Dynamic testing involves loading the content of the relevant file and carefully comparing the lines mentioned in the patch header against the actual file content. This step is crucial to verify that the changes suggested in the patch correspond to the correct sections of the codebase.
To address line mismatches between the patch and the file, multiple approaches were considered.
One option was to prioritize the line numbers suggested by the LLM in the patch, while another focused on using the actual line numbers from the file content. Ultimately, we adopted a hybrid method to balance accuracy and efficiency. This approach begins by identifying the first line in the header, locating where it exists in the file content, and setting it as the starting point in the header. Using this as a pivot, all subsequent lines in the header are adjusted to maintain consistency and alignment with the file content.
Some other refined processes ensure that files generated by the LLM but not found in the repository are excluded.
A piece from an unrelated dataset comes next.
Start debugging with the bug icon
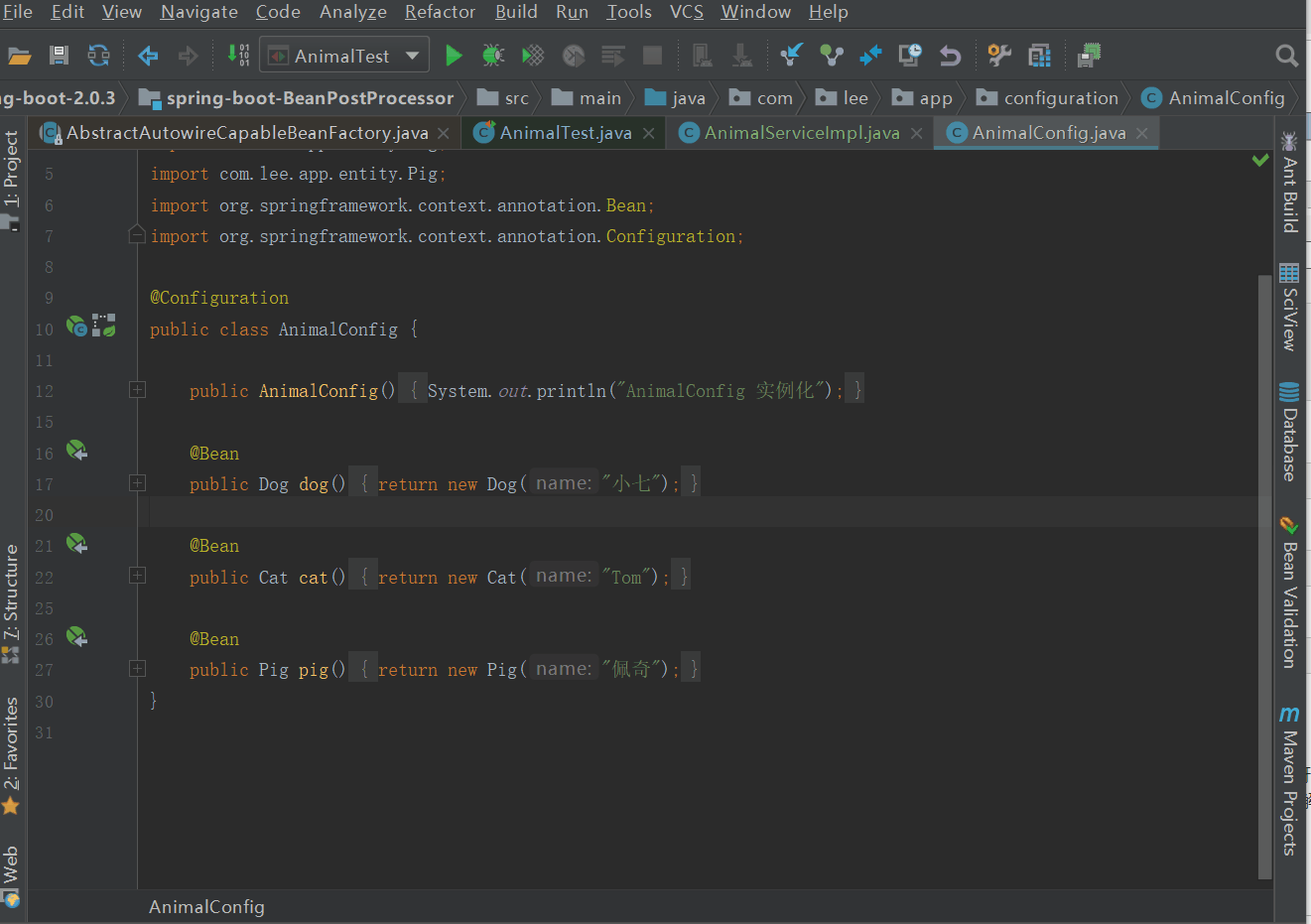The width and height of the screenshot is (1311, 924). 493,56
Corrupted headers or irrelevant paths are removed to maintain consistency.
If the patch passes both static and dynamic testing, it is applied to the repository:
  • If Successful: The workflow concludes successfully.
  • If Unsuccessful: The process enters a Debug Patch Loop, where the patch is further refined using search tools and additional debugging techniques before being tested again.

6. Debugging the Patch

In cases where the patch application fails, a debugging process is initiated to identify and resolve the issues. The errors encountered during the patch application, along with the patch itself and the content of the relevant files, are passed through a loop using agents with LLM designed to iteratively refine the patch
During this process, search tools are employed to pinpoint specific errors within the patch, such as line mismatches, missing headers, or incorrect file paths. Once the issues are identified, the patch is adjusted accordingly to address the problems. The refined patch then loops back to the
  • Apply Patch step for another attempt.
This iterative debugging mechanism ensures that the patch evolves with each cycle, progressively improving its accuracy and compatibility until it can be successfully applied to the repository. By combining error analysis with patch refinement, this step significantly enhances the reliability of the workflow.

7. End Node

At the end the patch is saved against the instance ID along the steps and logs.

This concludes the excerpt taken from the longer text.